WHAT YOU WILL DO =
Duplicate the data from the line with "Given: Open the" up to and including the last line of the data, keeping every line unchanged.

INFORMATION SUPPLIED =
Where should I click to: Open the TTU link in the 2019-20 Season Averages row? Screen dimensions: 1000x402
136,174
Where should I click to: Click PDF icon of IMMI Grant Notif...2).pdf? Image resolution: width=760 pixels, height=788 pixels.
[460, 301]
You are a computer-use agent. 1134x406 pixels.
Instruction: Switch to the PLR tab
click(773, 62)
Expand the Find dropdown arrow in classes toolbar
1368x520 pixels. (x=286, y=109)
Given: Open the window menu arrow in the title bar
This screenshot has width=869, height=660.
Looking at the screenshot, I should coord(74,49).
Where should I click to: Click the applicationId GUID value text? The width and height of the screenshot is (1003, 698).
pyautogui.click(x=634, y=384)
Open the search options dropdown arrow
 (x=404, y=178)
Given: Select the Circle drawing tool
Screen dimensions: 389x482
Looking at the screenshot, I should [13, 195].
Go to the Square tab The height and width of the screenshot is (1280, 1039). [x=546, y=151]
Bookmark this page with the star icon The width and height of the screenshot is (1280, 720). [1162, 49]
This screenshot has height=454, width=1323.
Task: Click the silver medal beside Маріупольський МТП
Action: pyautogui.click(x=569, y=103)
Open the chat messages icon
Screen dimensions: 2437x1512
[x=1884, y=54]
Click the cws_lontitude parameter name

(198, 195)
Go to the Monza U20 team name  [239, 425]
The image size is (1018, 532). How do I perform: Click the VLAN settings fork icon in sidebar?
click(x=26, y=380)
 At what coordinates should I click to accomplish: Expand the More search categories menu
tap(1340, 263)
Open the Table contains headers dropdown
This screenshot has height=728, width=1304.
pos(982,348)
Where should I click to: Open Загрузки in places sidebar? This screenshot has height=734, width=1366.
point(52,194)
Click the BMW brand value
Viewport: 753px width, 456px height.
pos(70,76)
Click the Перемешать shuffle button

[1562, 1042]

RESPONSE TO THIS TASK =
Given: Open the window menu arrow in the title bar
This screenshot has width=869, height=660.
Looking at the screenshot, I should coord(74,49).
Where should I click to: Click the applicationId GUID value text? The width and height of the screenshot is (1003, 698).
pyautogui.click(x=634, y=384)
Open the search options dropdown arrow
 (x=404, y=178)
Given: Select the Circle drawing tool
Screen dimensions: 389x482
Looking at the screenshot, I should [13, 195].
Go to the Square tab The height and width of the screenshot is (1280, 1039). [x=546, y=151]
Bookmark this page with the star icon The width and height of the screenshot is (1280, 720). [1162, 49]
This screenshot has height=454, width=1323.
Task: Click the silver medal beside Маріупольський МТП
Action: pyautogui.click(x=569, y=103)
Open the chat messages icon
Screen dimensions: 2437x1512
[x=1884, y=54]
Click the cws_lontitude parameter name

(198, 195)
Go to the Monza U20 team name  [239, 425]
The image size is (1018, 532). How do I perform: Click the VLAN settings fork icon in sidebar?
click(x=26, y=380)
 At what coordinates should I click to accomplish: Expand the More search categories menu
tap(1340, 263)
Open the Table contains headers dropdown
This screenshot has height=728, width=1304.
pos(982,348)
Where should I click to: Open Загрузки in places sidebar? This screenshot has height=734, width=1366.
point(52,194)
Click the BMW brand value
Viewport: 753px width, 456px height.
pos(70,76)
Click the Перемешать shuffle button

[1562, 1042]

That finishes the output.